Sabah gözümüzü açtığımız an telefona uzanıyoruz. Belki bir mesaj, belki bir e-posta, belki de sadece alışkanlık… Göz kapaklarımız hâlâ tam açılmamışken ekranı kaydırıyoruz. Bildirimler yağmur gibi. Bir uygulama yeni bir özellik eklemiş, bir başkası güncelleme istemiş. Haber uygulamaları “son dakika” diye bağırıyor; sanki biz görmeden dünya eksik kalacak.

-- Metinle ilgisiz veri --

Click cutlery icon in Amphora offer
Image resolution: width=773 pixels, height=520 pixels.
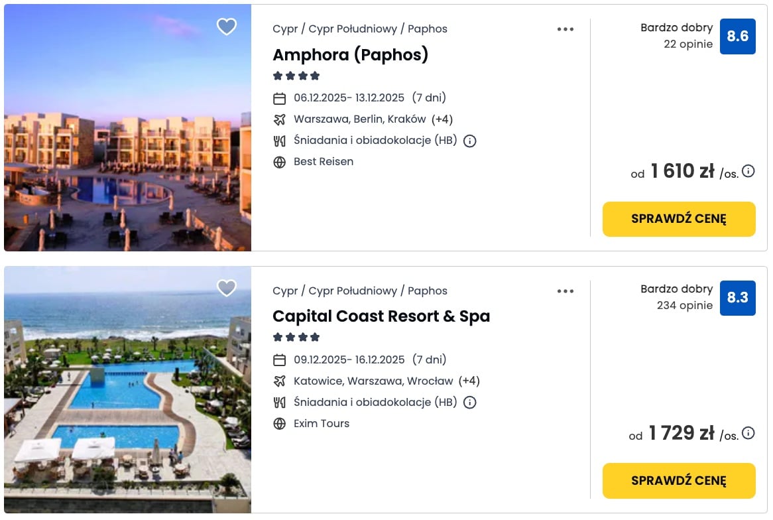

Bu sürekli bildirim hali, fark etmeden zihnimizi parçalayarak dikkat süremizi yok ediyor. Bir konunun içinde uzun süre kalamıyoruz. Okuduğumuz yazıyı yarım bırakıyor, konuşmaların içinde bir anda kayboluyoruz. Beynimiz sürekli “başka bir şey var mı” diye tarama yapıyor. Bu, sadece zamanımızı değil, derinleşme kapasitemizi de elimizden alıyor.

İçine doğduğumuz bu dijital çağda, artık kendimizle baş başa kalmak neredeyse lüks. Sessizlik bir boşluk gibi geliyor. Hemen bir video açıyoruz, bir podcast başlatıyoruz ya da sosyal medyada gezinmeye koyuluyoruz. Çünkü durmak, düşünmek ve sadece “olmak” artık garip geliyor. Ama belki de en çok ihtiyacımız olan şey bu: sessizlikte kalabilmek, bildirimleri bir süreliğine susturmak ve sadece nefes alabilmek.

Bazen en iyi bildirim, hiçbir bildirim olmamasıdır.